# Exercise 1:
Copy word for word the passage of the account of torture and the courts-martial that runs from "It is a bit" up to and including "application of electricity.".
# Exercise 2:
Write the next part of the account of torture and the courts-martial, picking up after its last sentence.
Reading text section start
He insistently wanted us to endorse his version; he wanted us to affirm that the story about Plan Zeta, the theft of documents, the espionage, the treason, the contacts with the MIR and the PC was true. Everything they were inventing to justify the coup.
It is a bit shameful to admit it, but we ended up signing what they presented to us after the long sessions of torture, the electric shocks to the genitals, having our fingernails lifted with pins, having cords passed between our legs and pulled to lift us by our testicles. Those documents are the basis of the courts-martial: confessions extracted under torture.
Afterward, they took us to a room where we sat, facing the wall, without hoods but with enormous fear, since at any moment they would come to get us to take us to torture, to the application of electricity.
I was there until the end of November. Of the 4 who started, we increased until we reached about 105, although there were hundreds of uniformed personnel who passed through the AGA. The 105 of us were transferred to the El Bosque Polytechnic Academy, where they installed us in four rooms, sitting, facing the wall, with a sentry at the door who was constantly clicking the safety of his rifle to let us know of his presence.
I presume they were conscripts, because in one of the rooms one of them had a shot go off and killed Corporal José Espinoza Santis. Obviously, Corporal Espinoza was buried with full military honors, presented as one of the victims of the Marxists."
The Final Steps
On Tuesday, October 8, Judge Mario Carroza ordered the preventive detention of the former Director of Civil Aeronautics and husband of "la Pochi," Patricio Campos Montecinos. The reasons of the head of the Third Criminal Court of Santiago for leaving him in custody at the El Bosque Air Base are based on the very possible verification that Campos committed the crime of obstruction of justice by providing false data to the Dialogue Table.
Reading text section end
Data section section start
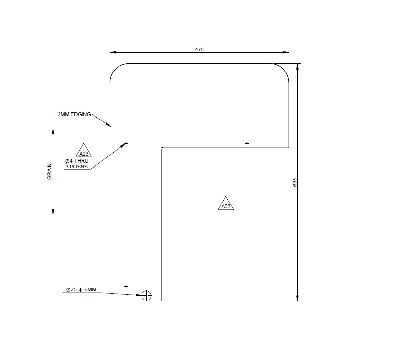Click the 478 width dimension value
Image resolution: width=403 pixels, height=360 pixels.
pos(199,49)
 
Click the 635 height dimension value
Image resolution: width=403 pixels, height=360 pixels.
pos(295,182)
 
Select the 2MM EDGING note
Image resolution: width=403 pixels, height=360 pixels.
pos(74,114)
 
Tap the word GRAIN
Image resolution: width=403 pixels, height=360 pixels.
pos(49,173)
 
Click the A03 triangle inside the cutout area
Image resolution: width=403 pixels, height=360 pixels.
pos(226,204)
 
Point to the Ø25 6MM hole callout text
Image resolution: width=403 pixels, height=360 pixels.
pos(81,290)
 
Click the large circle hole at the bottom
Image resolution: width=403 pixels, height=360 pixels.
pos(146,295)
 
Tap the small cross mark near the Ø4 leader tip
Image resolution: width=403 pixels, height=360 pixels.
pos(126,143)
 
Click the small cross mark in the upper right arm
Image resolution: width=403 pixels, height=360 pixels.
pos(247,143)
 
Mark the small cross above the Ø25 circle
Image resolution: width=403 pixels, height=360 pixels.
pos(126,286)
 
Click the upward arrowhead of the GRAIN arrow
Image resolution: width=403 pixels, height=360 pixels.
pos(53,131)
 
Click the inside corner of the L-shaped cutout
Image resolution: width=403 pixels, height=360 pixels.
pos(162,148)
Data section section end
# Task result 1:
It is a bit shameful to admit it, but we ended up signing what they presented to us after the long sessions of torture, the electric shocks to the genitals, having our fingernails lifted with pins, having cords passed between our legs and pulled to lift us by our testicles. Those documents are the basis of the courts-martial: confessions extracted under torture.
Afterward, they took us to a room where we sat, facing the wall, without hoods but with enormous fear, since at any moment they would come to get us to take us to torture, to the application of electricity.

# Task result 2:
Until the complaint made by La Nación, General Campos was the fifth-ranking officer in the FACH and one of the possible successors to the current Commander-in-Chief of the institution. Installed by Ríos at the head of the team that decided what information to provide, his responsibility in the obstruction also points to the person who embodies the current FACH command, so following the line of Judge Carroza, who already interrogated former Commander-in-Chief Fernando Rojas Vender, it would not be strange if Ríos himself were to join Campos, Ruiz Bunger, and "mono" Saavedra at the El Bosque Base.
For their part, the associations of relatives, the CUT, the Communist Party, and various spokespersons of the Concertación continue to exert pressure so that, as soon as possible, Patricio Ríos leaves the building at Zenteno and Alameda, the place where the high commands of the Armed Forces are located.
Other Professionals of Crime
Colonel Horacio Otaiza, alias "pata de oso," died under strange circumstances.
Luis Rolando Pacheco Valdés, FACH Colonel (Ret.). Head of the Colina Air Base at the time the "Remo Cero" torture center was operating inside it. Prosecuted by Minister Cerda as the author of criminal illicit association.
Rubén Samuel Romero Gormaz, Carabineros General (Ret.), head of the DICAR at J.A.R. 6. Prosecuted by Carlos Cerda as the author of illicit association and an accomplice to the kidnapping of Edrás Pinto and Reinalda Pereira.
Freddy Enrique Ruiz Bunger, FACH General (Ret.). Head of the DIFA at J.A.R. 6. Prosecuted as the author of criminal illicit association and an accomplice to the kidnapping of Edrás Pinto and Reinalda Pereira.
He is currently being prosecuted by the head of the 25th Criminal Court of Santiago for the kidnapping of Víctor Vega, and by Joaquín Billard of the First Criminal Court of Santiago, for the disappearance and death of Juan Luis Rivera Matus.
Minister Mario Carroza subjected him to prosecution for the crime of qualified kidnapping of Víctor Vega, David Urrutia, Juan Carlos Orellana, and Ricardo Weibel, and the illegal detention of survivors Isabel Stange, Jaime Estay, and Amanda Belisco.
Minister María Teresa Díaz, of the Fourth Criminal Court of San Miguel, prosecuted him for the disappearance of Alonso Gahona Chávez and Miguel Rodríguez Gallardo.
Mario H. Vivero Avila, FACH General (Ret.), Aviation Judge, and commander of the Santiago garrison in 1976. Prosecuted as the author of criminal illicit association by Carlos Cerda in 1986, amnestied by Judge Manuel Silva Ibáñez. Currently, Minister Hazbún of the 25th Criminal Court is prosecuting him as a cover-up for the illicit association and the disappearance of Víctor Vega.
Father-in-law of the FACH Chief of Staff, Mario Avila, one of the possible successors to Patricio Ríos in the Command-in-Chief. Avila commanded the Hawker Hunters that bombed the Tomás Moro presidential house on September 11, 1973.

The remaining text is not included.